Today, loyalty programs are often siloed and limited to the interactions between two axes: the customer and spending. In the best of these programs, a brand knows exactly what the customer is spending and how frequently. On the other hand, while brands have spending data across their own locations, they lack knowledge of what kind of business the customer is giving competitors.
If location-based services began collecting the size and frequency of purchases across all locations and mining the data of check-ins (including likes and dislikes), they could begin to build the next generation of loyalty rewards programs comprised of customer, spending, location, and sentiment. Such a program would benefit location-based service providers, brands, and customers alike.
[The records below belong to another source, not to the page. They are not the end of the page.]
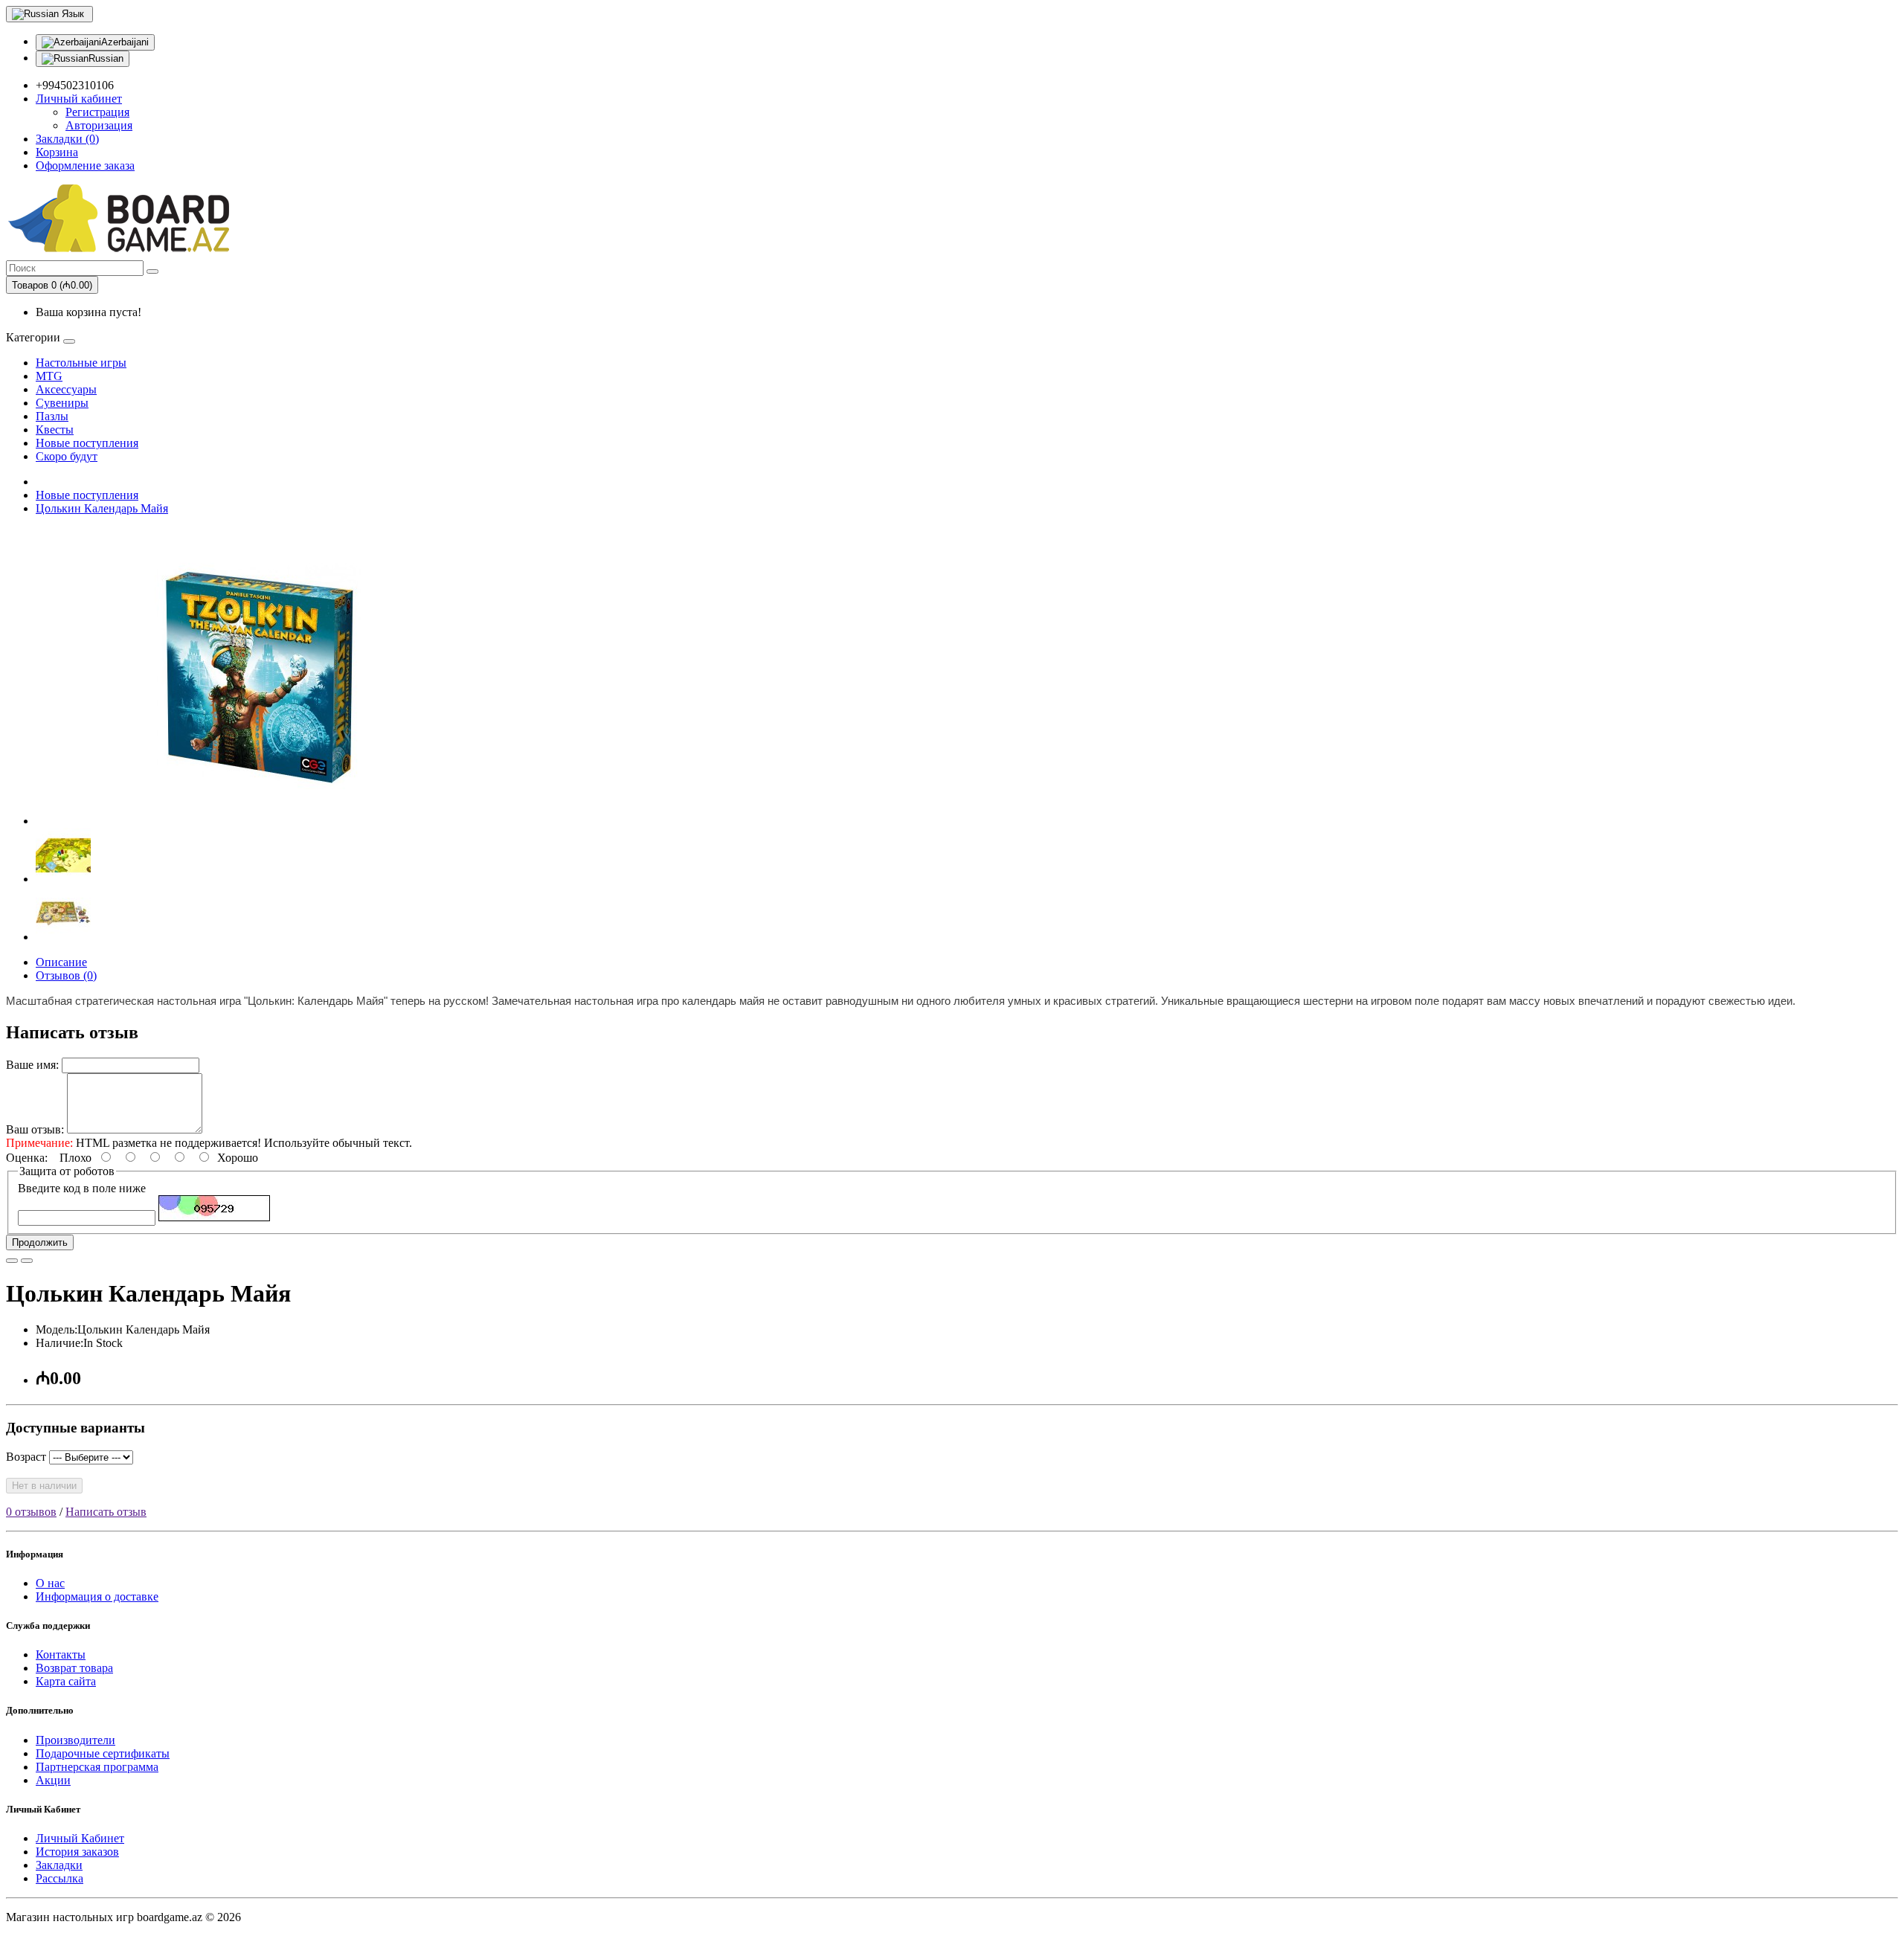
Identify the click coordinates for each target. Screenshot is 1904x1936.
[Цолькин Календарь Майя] (259, 820)
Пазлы (52, 416)
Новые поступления (87, 443)
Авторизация (98, 125)
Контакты (61, 1654)
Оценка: (27, 1157)
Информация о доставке (97, 1596)
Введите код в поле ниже (82, 1188)
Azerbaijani (125, 42)
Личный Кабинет (80, 1838)
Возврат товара (74, 1668)
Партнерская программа (97, 1766)
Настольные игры (81, 362)
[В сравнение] (27, 1260)
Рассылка (59, 1878)
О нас (50, 1583)
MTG (49, 376)
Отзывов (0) (66, 975)
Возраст (26, 1456)
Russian (106, 58)
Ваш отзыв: (35, 1129)
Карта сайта (66, 1681)
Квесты (55, 429)
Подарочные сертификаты (103, 1753)
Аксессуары (66, 389)
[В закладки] (12, 1260)
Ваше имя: (32, 1064)
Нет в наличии (44, 1485)
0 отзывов (31, 1511)
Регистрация (97, 112)
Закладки (59, 1865)
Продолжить (40, 1242)
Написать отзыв (106, 1511)
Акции (53, 1780)
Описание (61, 962)
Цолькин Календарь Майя (102, 508)
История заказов (77, 1851)
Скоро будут (66, 456)
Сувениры (62, 402)
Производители (75, 1740)
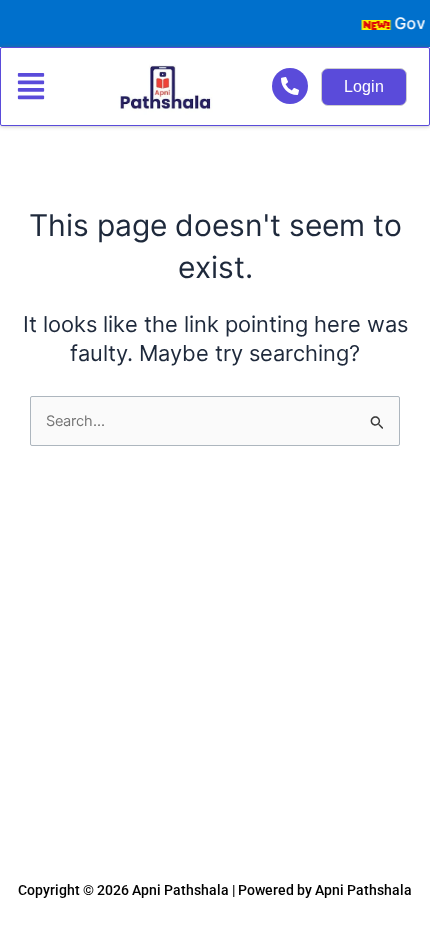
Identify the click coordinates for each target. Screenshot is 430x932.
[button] (39, 87)
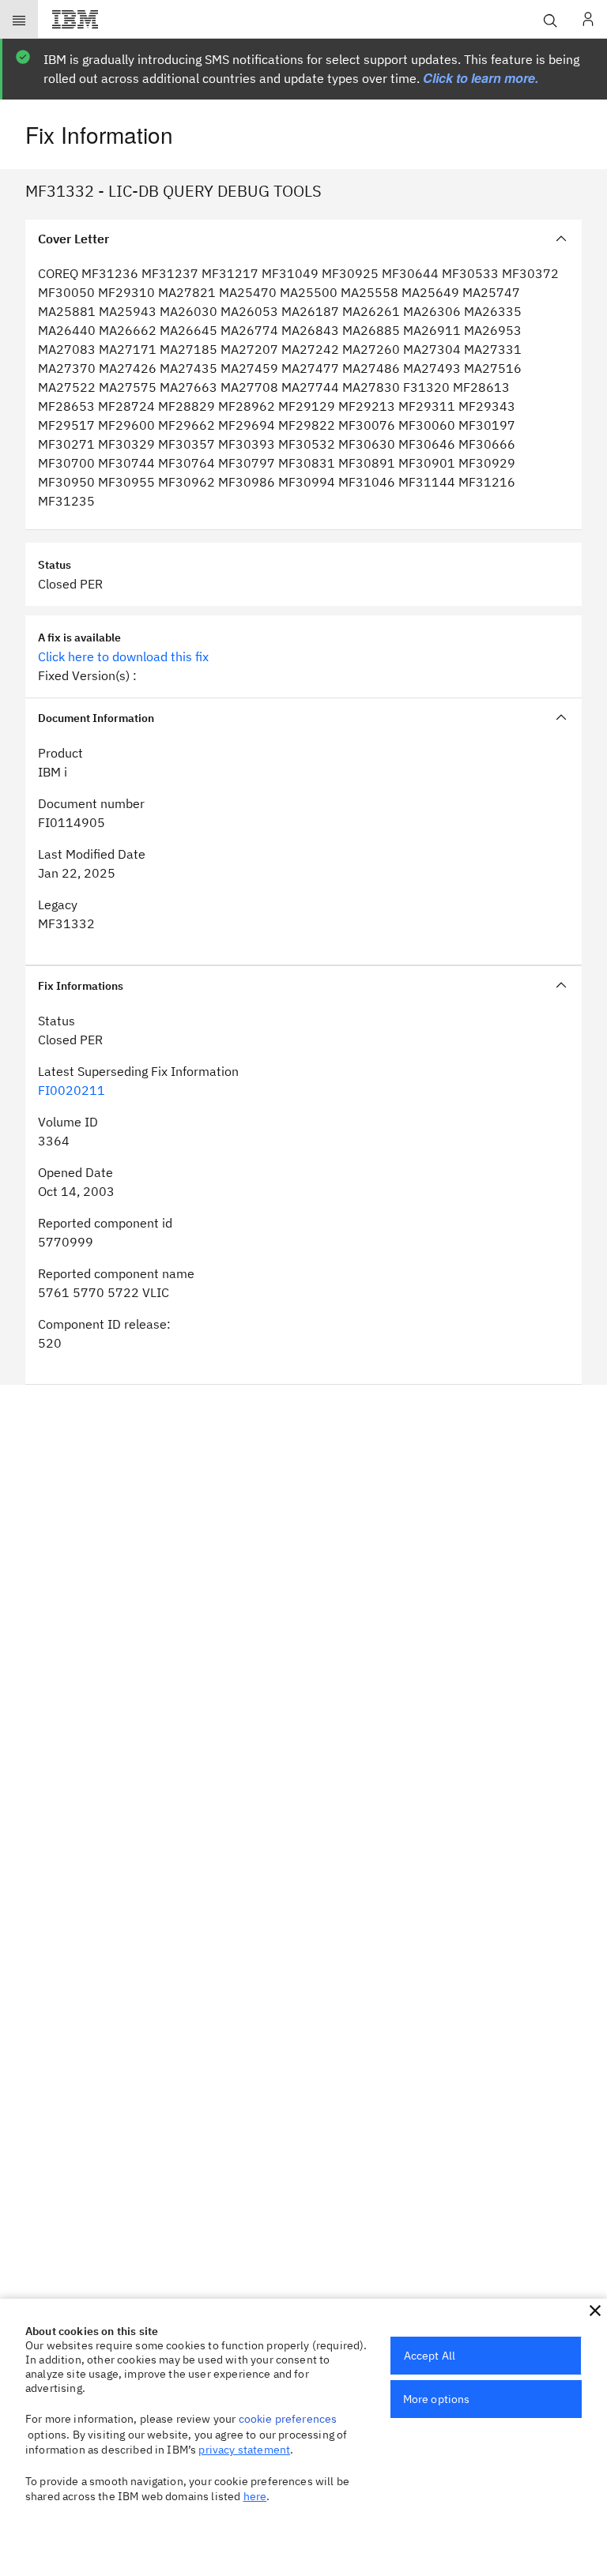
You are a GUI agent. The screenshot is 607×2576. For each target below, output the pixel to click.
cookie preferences (288, 2419)
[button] (595, 2310)
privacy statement (244, 2449)
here (255, 2496)
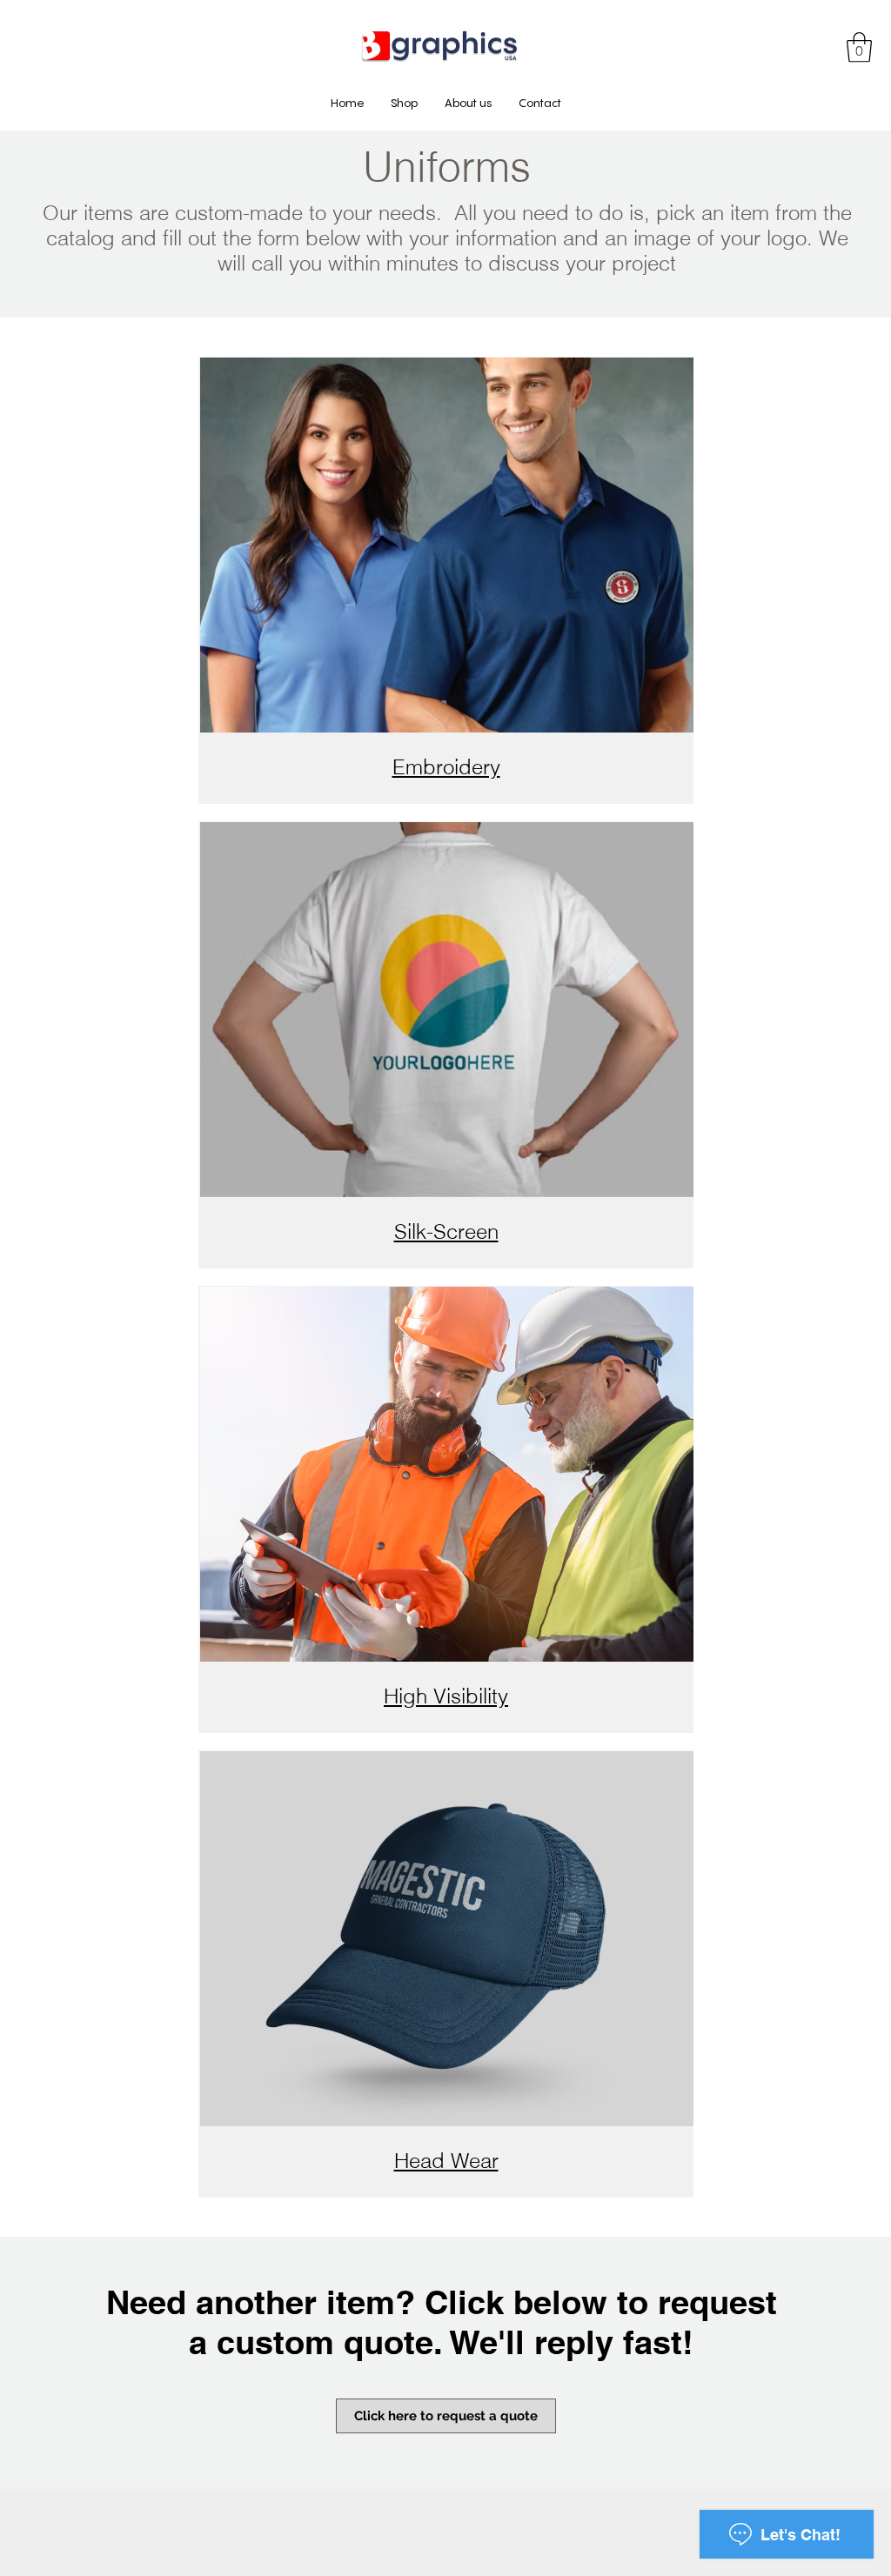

Take this example: if every day a consumer purchases a latte from Starbucks and then walks across the street to Dunkin’ Donuts to pick up a turkey sausage flatbread, both companies could benefit from that information. If many customers display similar habits, Starbucks could add a similar breakfast sandwich to their menu or even discontinue their current breakfast fare at that location.
That level of data provides a more holistic view of consumer behavior, and could ultimately help brands become more relevant and timely. In the example above, in addition to knowing consumers’ breakfast sandwich habits, Starbucks could also learn whether individuals go to Starbucks all or most of the time for coffee. The company could then use that market insight to offer coffee-consumers individual promotions to try their food items, instead of promotions for coffee which the consumer already gladly purchases at full price.